One of the subcategories examined in the present study was the inclination to separate from one's partner. According to the results of a research, they believed they had reached the end of their shared life. The presence of love, intimacy, and emotional connection is crucial for achieving marital satisfaction among couples. However, it has been observed that some couples experience a deficiency in these fundamental components within their marital relationship (46).

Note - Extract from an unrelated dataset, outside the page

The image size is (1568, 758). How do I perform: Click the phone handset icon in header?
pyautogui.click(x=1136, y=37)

Another subcategory pertains to the sensation of being entrapped in the shared life continuum. A study conducted in Malaysia revealed that women who undergo a mastectomy due to breast cancer experience feelings of incompleteness and unattractiveness. Additionally, they express concern that their physical defects may lead to their husband leaving them (47). According to Esmaili et al. (2013), the provision of support from the patient's family, particularly the spouse, is the foremost requirement expressed by patients following a cancer diagnosis (48). The adaptation strategies employed by female breast cancer patients have an impact on the adaptation of their respective spouses. The utilization of optimism by wives as a mechanism to deal with illness exhibits a negative correlation with the anxiety levels of their spouses. In another qualitative investigation, four communication procedures were employed by couples to manage breast cancer, with both partners engaging in patient improvement participation, patient assistance, family normalization, and modulation or minimization of cancer perception (49). In Iran, the onset of breast cancer occurred at least a decade later than in developed nations (50). The breast is widely regarded as a symbol of beauty, motherhood, and sexual attractiveness. Consequently, the removal or deformity of the breast, known as mastectomy, can have negative implications for the sexual relationship between couples (51). Patients experience a negative perception of their physical appearance. Furthermore, the patients experience not only psychological ailments but also marital dissatisfaction and a lack of fortitude in their interpersonal connections with their partners (52).

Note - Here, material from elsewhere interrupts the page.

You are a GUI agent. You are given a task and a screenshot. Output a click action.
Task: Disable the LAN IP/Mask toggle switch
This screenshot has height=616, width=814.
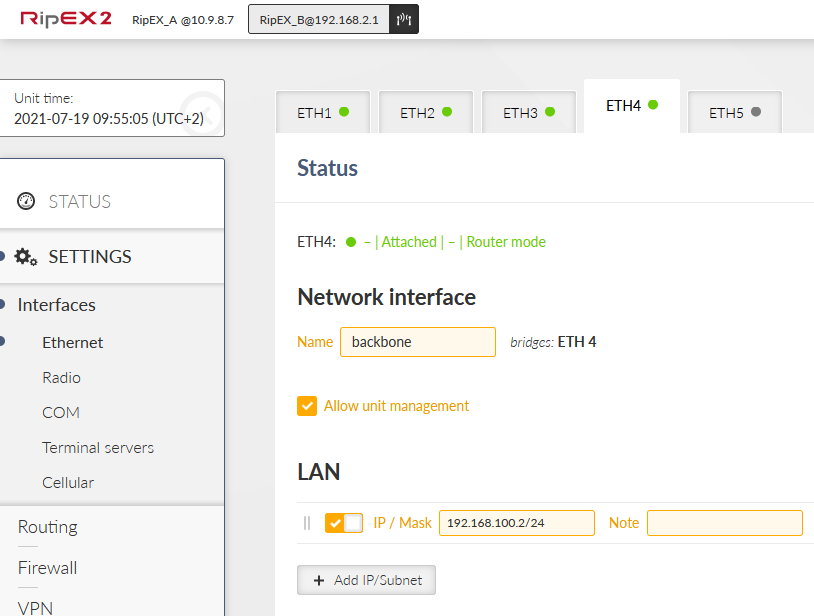click(343, 523)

As the limitations of the present study, due to a lack of access to the previous files of cancer-affected women, we were unaware of their prior treatment. Moreover, given the COVID-19 pandemic, certain samples exhibited an insufficient inclination to partake in interviews.

 

Implications for practice

The results showed need for the husband to pay more attention to the impact of his behavior on his wife; also talking about the problem on the part of the couple is the biggest factor in understanding the support that can be expressed. Also, men and women do not think the same in understanding the needs of their sick partner. Male caregivers are usually less understanding of their spouses. Therefore, health professionals should pay more attention and help men cope with this problem and bear the suffering of their wives.

Acknowledgments

This study was extracted from a PhD Nursing thesis. The authors express their gratitude to the Research Vice-chancellery of Tabriz University of Medical Sciences and all participants who assisted in the study's execution. The Regional Ethics Committee in Research at Tabriz University of Medical Sciences approved the study protocol (TBZMED.REC.1398.991)..

Conflicts of interest

The authors declared no conflict of interest.